Il caso Harvard diventa quindi uno specchio inquietante del presente: l’università come minaccia, lo studente straniero come sospetto, l’intellettuale come traditore. In un tempo in cui l’informazione è liquida e il consenso si costruisce su TikTok, colpire simboli forti è più efficace che approvare leggi sensate. E Harvard è un simbolo perfetto: antico, potente, cosmopolita. Troppo potente, forse, per non essere umiliato.
Il tutto avviene mentre la guerra commerciale con la Cina ristagna, e la diplomazia è sostituita da atti unilaterali. Revocare i visti a migliaia di studenti cinesi non è solo una decisione amministrativa: è una provocazione. Uno sfregio pubblico. E una mossa elettorale. La narrativa è semplice: il nemico è dentro casa, travestito da studente modello.
Trump lo sa bene: la complessità non paga in politica. Meglio una narrativa binaria. Buoni e cattivi. Harvard e il popolo. Gli scienziati e il patriota. I laureati in filosofia politica e il lavoratore della Rust Belt. Peccato che il mondo reale sia molto meno semplificabile. E che, senza quegli studenti stranieri, anche i sogni americani diventino meno competitivi.
A margine, vale la pena ricordare un dettaglio ironico: lo stesso Trump è laureato all’Università della Pennsylvania, un’altra Ivy League.
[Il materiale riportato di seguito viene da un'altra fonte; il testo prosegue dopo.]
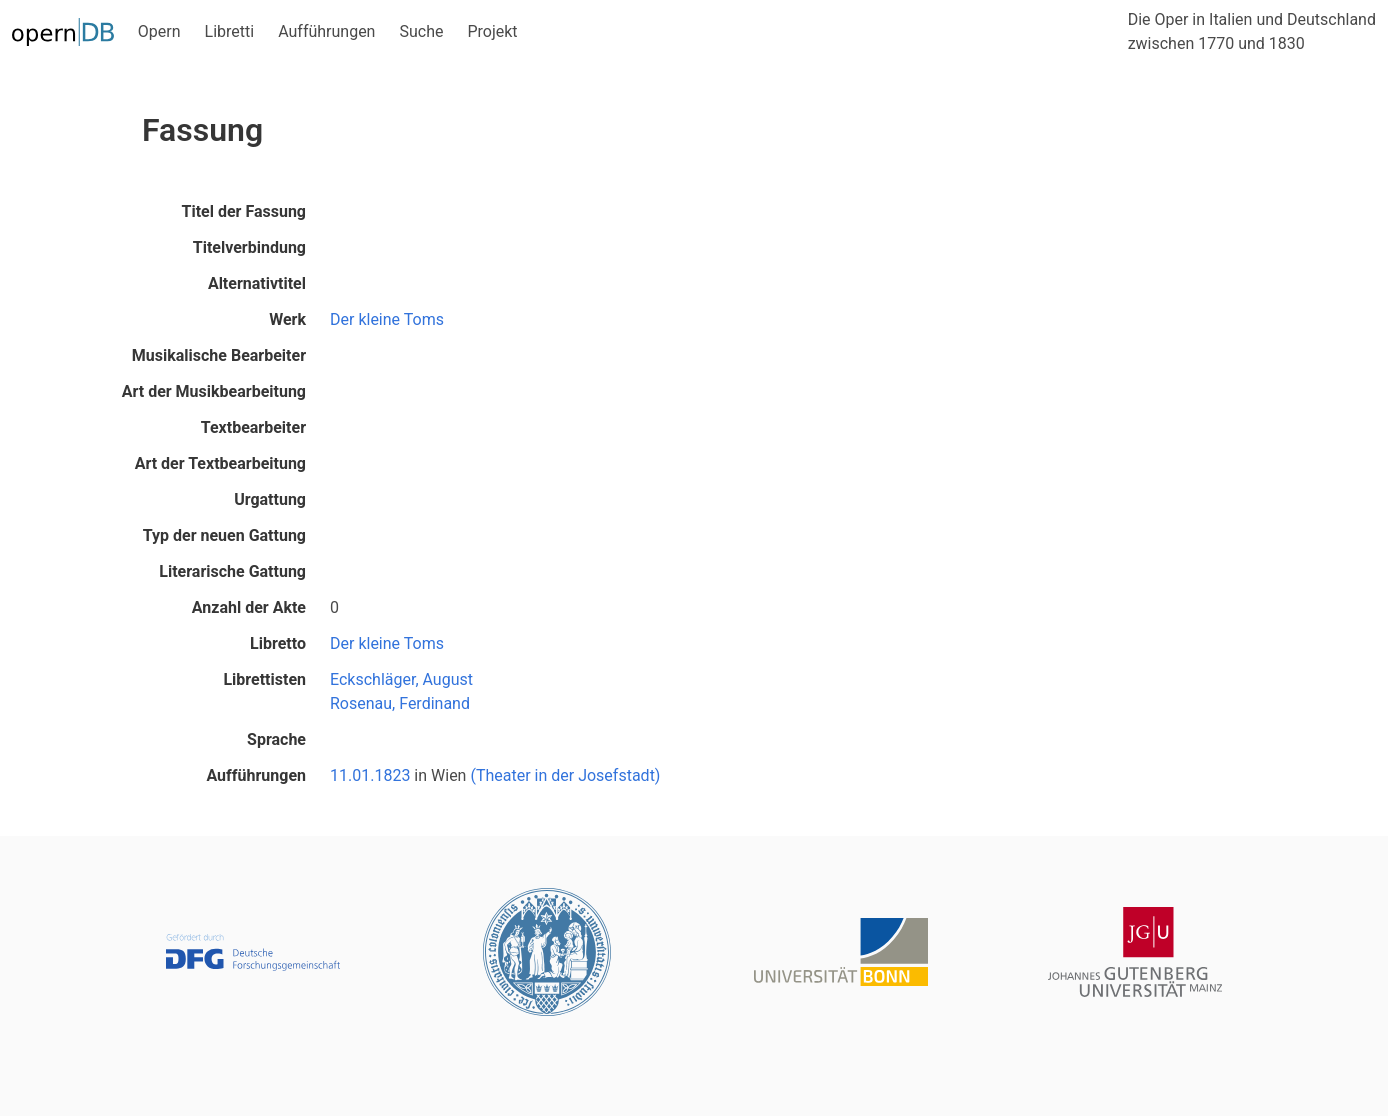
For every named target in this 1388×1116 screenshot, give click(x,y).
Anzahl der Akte (249, 607)
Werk (287, 319)
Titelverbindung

E i suoi figli, non esattamente rappresentanti della working class, hanno frequentato le stesse università d’élite che oggi vengono demonizzate. Ma il populismo funziona così: taglia, semplifica, punisce. E poi lascia che il caos si trasformi in consenso.
La vera domanda, però, è un’altra: chi sarà il prossimo? Se si può bloccare Harvard, si potrà chiudere anche Stanford? Revocare visti a chi studia matematica teorica al MIT? O a chi fa bioingegneria alla Johns Hopkins? In fondo, ogni genio potrebbe essere una minaccia. Ogni idea, un’arma. Ogni borsa di studio, un cavallo di Troia.
In questo clima, il sapere smette di essere un bene comune. Diventa una risorsa sospetta. E il campus universitario, una zona grigia tra democrazia e autoritarismo.